又和老魁聊了一會兒,似乎也他記不起太多細節了。畢竟,回憶一個醉鬼的夢囈,還是近二十年前的事情,再讓老魁完整複述,也有些難為人了。
「說起來,新任城主的手下也問過我阿丹的身世,現在你也在問……恕老漢我冒昧了,阿丹這孩子,不會犯了什麼事吧?不會有什麼危險吧?」見黎凡歸沒什麼好問了,老魁終於把想問許久的問題說了出來。老闆娘的手下問話時例行公事,而黎凡歸就顯得平易近人了很多。
黎凡歸連忙寬慰道:「大伯,阿丹是個好孩子,沒有犯事。」
想了想,他還是對這個辛勞一輩子的老人撒了個謊:「繡月閣里有好幾個像阿丹這樣有些……唔……來歷不明的孩子,我們是想調查清楚這些年輕人的來歷,這樣,萬一有人是被拐賣的,生身父母還在,若孩子們願意和父母相認,也就多認個親戚。」
「那阿丹……」老魁有些緊張。
「放心好了,阿丹懂事得很,感念您的恩情。若是能找到他的父母,也就當多認個親人,您老也多個兄弟姐妹不是?」聽黎凡歸這麼說,老魁稍稍舒心了一些。
離開金礦,黎凡歸復盤了關於阿丹父母的信息:
一、阿丹爺爺是個上門女婿,阿丹的父親跟奶奶姓曲。阿丹的奶奶很有可能便是冥君愛而不得的曲露,目前生死不明。

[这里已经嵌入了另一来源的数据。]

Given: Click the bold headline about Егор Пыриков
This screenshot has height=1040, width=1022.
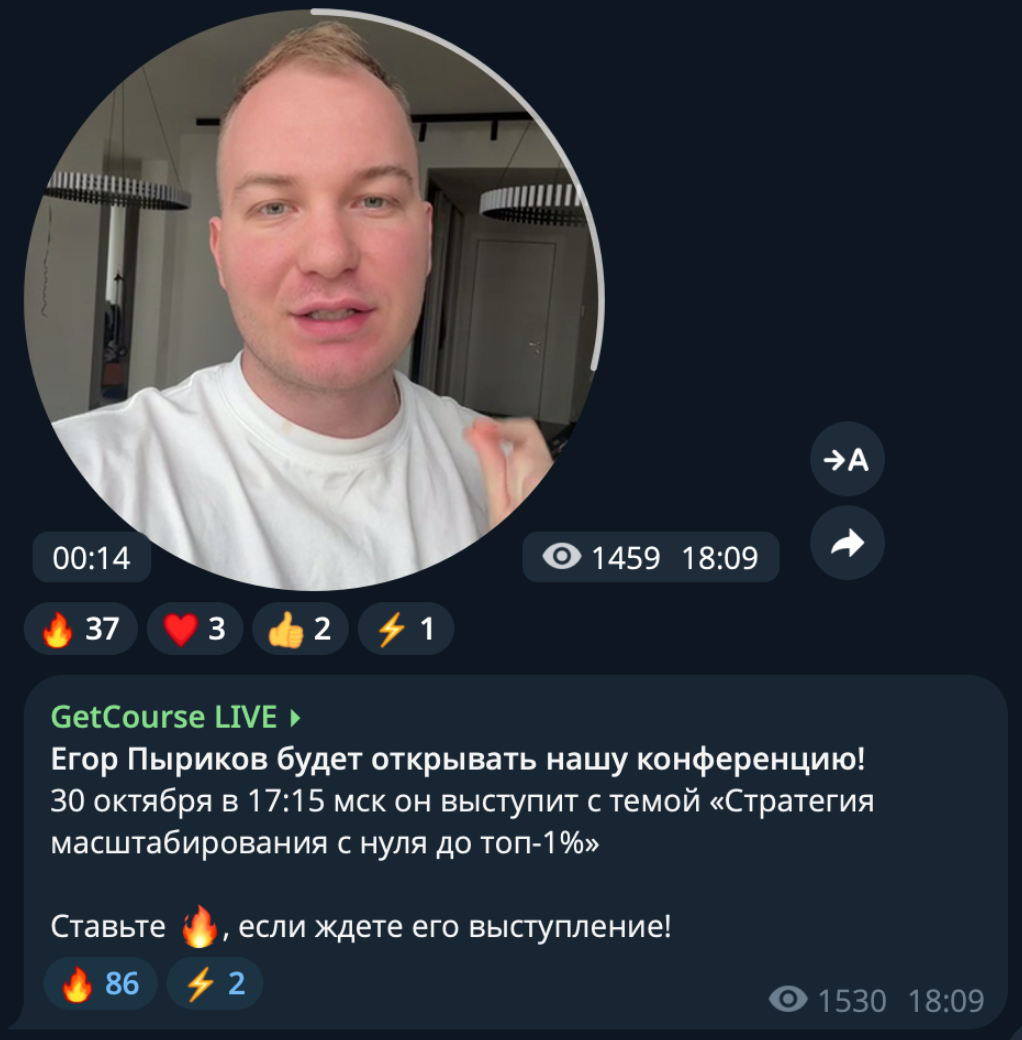Looking at the screenshot, I should coord(458,759).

二、阿丹父親之死很可能不是意外,而是因為身份被謀害的。和鄰居有過兩面之緣,打聽阿丹父親消息的神秘陌生人,有可能是冥君或者他的手下。
每一條信息,都建立在老魁記憶準確,且醉鬼鄰居的夢囈並非胡言亂語的基礎上。這裡的每一個線索和猜想,對完成任務欄里的【身世之謎-阿丹】,都有重大裨益。

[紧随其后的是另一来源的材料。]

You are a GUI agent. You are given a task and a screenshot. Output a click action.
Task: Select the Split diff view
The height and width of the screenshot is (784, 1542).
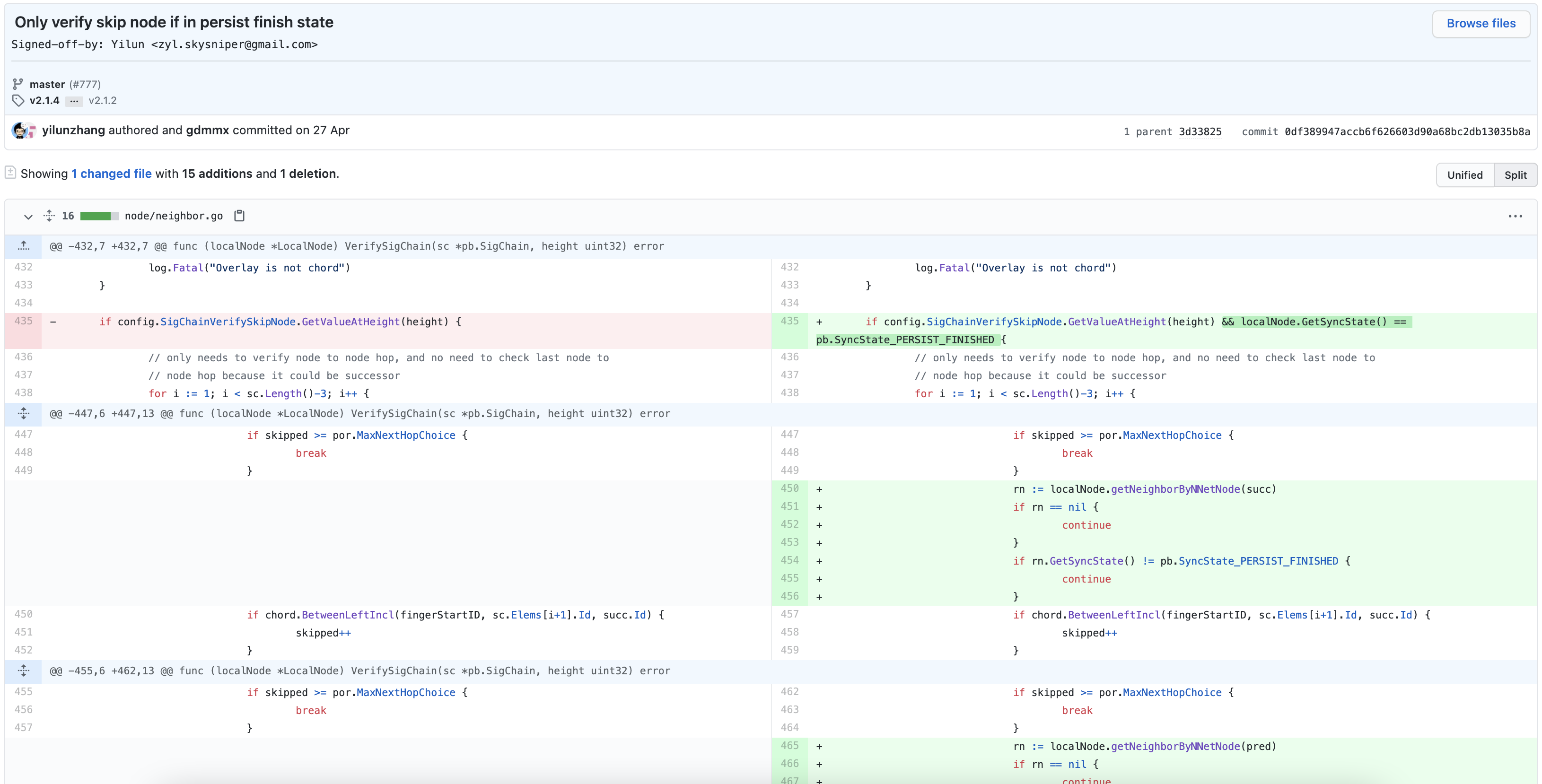1515,175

老魁這裡的信息到此為止了,要是能找到當年那個鄰居,或許還能多獲得一些信息。
黎凡歸相信,知道那個鄰居在哪兒的人,可能只有老魁前主人、開黑店的孟老闆了。
孟老闆現在也是個礦工,不過他所在的礦洞口位於城西。平安城金礦目前採取的是前奴隸和前貴族分開管理的方式。除了在城裡當守衛的底層貴族之外,平日裡當老闆、住豪宅的貴族們,暫時都在城西入口工作。

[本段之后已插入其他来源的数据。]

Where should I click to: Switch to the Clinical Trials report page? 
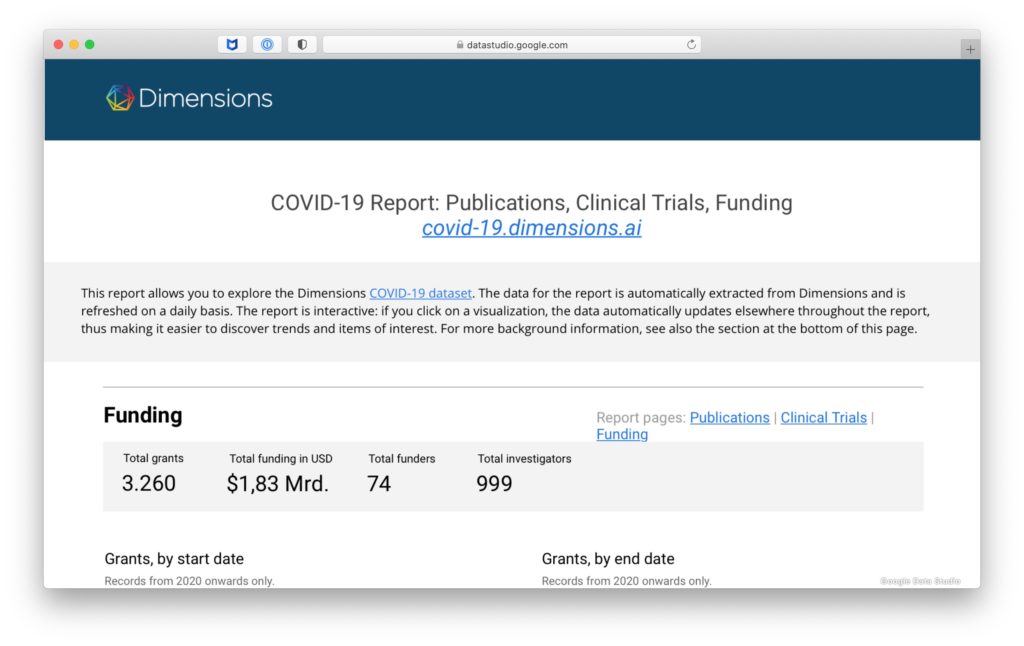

紡織廠裡面都是女工,就算鬧起矛盾來也好控制,故而貴如紅夫人,都和曾經的奴隸同屋工作;礦工都是男人,不乏青壯年,力氣不小,礦井之下又是黑燈瞎火的狹窄道路,萬一前奴隸和前貴族有了糾紛,出了事也很難發現,若是擴大成了團戰,不出綠礦鼠這等大殺器的話,光靠幾個保安員很難控制。
說起這孟老闆,雖然在平安城裡明目張胆開黑店,對手下的奴隸倒還算好。賣阿丹給繡月閣這事兒雖然不地道,但平安城的奴隸孩子到了能幹活的年紀,本來就有可能被到處賣,也就是繡月閣這地方比較坑而已。這也是為什麼在平安城奴隸暴動之後,孟老闆成為了平安城內少有的一家老小都安然存活的貴族。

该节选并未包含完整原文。